Under the “boring but important” heading for Louisiana’s taxpayers is news that interest rates began rising, meaning an end to the cheap money state government borrows to expand highways, repair buildings and make improvements.
“We have to pay a higher interest rate, which means we have to pay more to borrow the money, which means we can build fewer projects,” State Treasurer John N. Kennedy said.
To finance these projects, called “capital outlay,” state government sells bonds on the open market that it guarantees investors to repay from the tax dollars collected. As treasurer, Kennedy chairs the state Bond Commission.
Basically, the annual payments on a bond seeking $250 million in proceeds would cost state government about $805,500 more each year than the same bond last year — $16.9 million annually on June 27, 2012, versus $17.7 million if the same bond was written Thursday, according to the Bond Commission. And the rates are going up, any one of a dozen underwriters and analysts of the government bond market have been quoted in the financial trade publications.

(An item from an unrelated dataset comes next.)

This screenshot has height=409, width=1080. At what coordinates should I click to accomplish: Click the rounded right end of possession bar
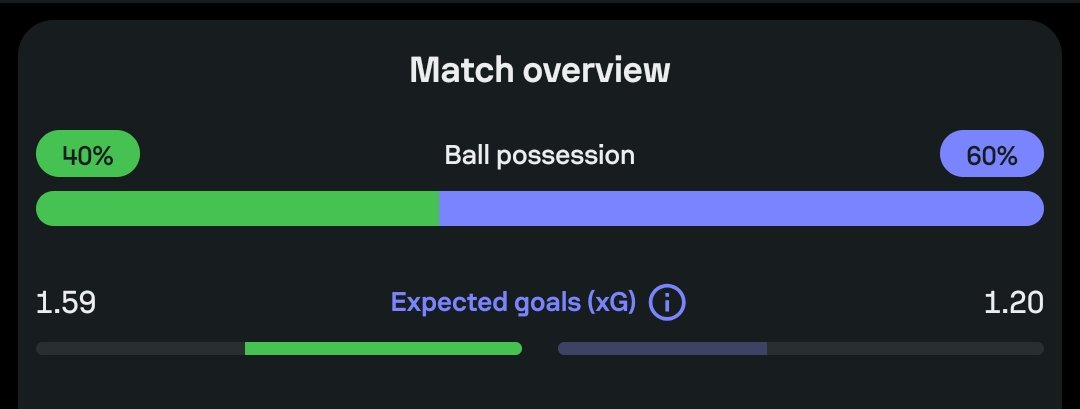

“In the next 10 to 12 months, I’m going to have to borrow more money. I’m going to have to borrow at higher interest rates, which means you get less money, so you can build fewer projects,” Kennedy said. “You’re going to have to choose.”
While problematic in the short term, rising interest rates really aren’t bad news in the long term, Kennedy said. It means the recession is over and, at least for the rest of the country, the economic prospects look good enough for the Federal Reserve to back off its programs that artificially kept low the interest rates offered on long-term borrowing; programs for home mortgages, as well as bonds sold by state and local governments to pay for infrastructure improvements and repairs.
Kennedy said that while the pay for Louisiana workers has lagged behind the national average and tax collections in this state are relatively flat, massive investment from the petro-chemical industries is on the horizon.
Unions representing the building trades are reporting that companies have been approaching them with plans to invest $60 billion to $80 billion for plants in Louisiana. “Everyone is going to want to take credit, but it is driven by one thing only: Cheap natural gas,” Kennedy said.
But that’s in the future.
By fall, Gov. Bobby Jindal is going to be asking the Bond Commission to borrow money for the projects he has chosen. The capital outlay bill he signed into law last week provides $350 million to fund lines of credit for repairs, construction and planning.
Legislators submitted $677 million in projects, meaning Jindal gets to pick which ones go forward. And higher interest rates mean even fewer legislators’ projects will get Jindal’s blessing.
“Every governor uses capital outlay to advance their agenda. If a legislator wants a particular project, they got to vote the right way. What that means is you have political priorities, but you don’t have real building priorities in the capital outlay budget,” Kennedy said.
The power to choose which projects to fund has been a cornerstone of this state’s unique gubernatorial power for centuries. The power also gives governors leverage to choose architects, contractors, lawyers and underwriters for a particular project. It’s a power that all Louisiana’s governors, not just this current one, protect.
Jindal, for instance, vetoed an effort by the city of New Orleans to help finance more private development around the Ernest N. Morial-New Orleans Exhibition Hall. HB516 would have expanded the ability of the entity that runs the convention center to issue tax-free bonds on its own. The loans “shall not” be backed by “the full faith and credit” of the state, meaning the entity, on its own, would have to find a way to repay the loans without the state.
Jindal wrote in his veto message that, nevertheless, the bonds issued by the New Orleans entity could, somehow, count against the state’s debt limit. Instead, Jindal wrote the project should be handled through capital outlay.
“The veto bothers me because it (HB516) was empowering this authority to finance their own capital improvements, rather than go through the state,” said state Rep. Walt Leger III, the New Orleans Democrat who sponsored the measure. The veto undoes that effort and gives the power back to the governor.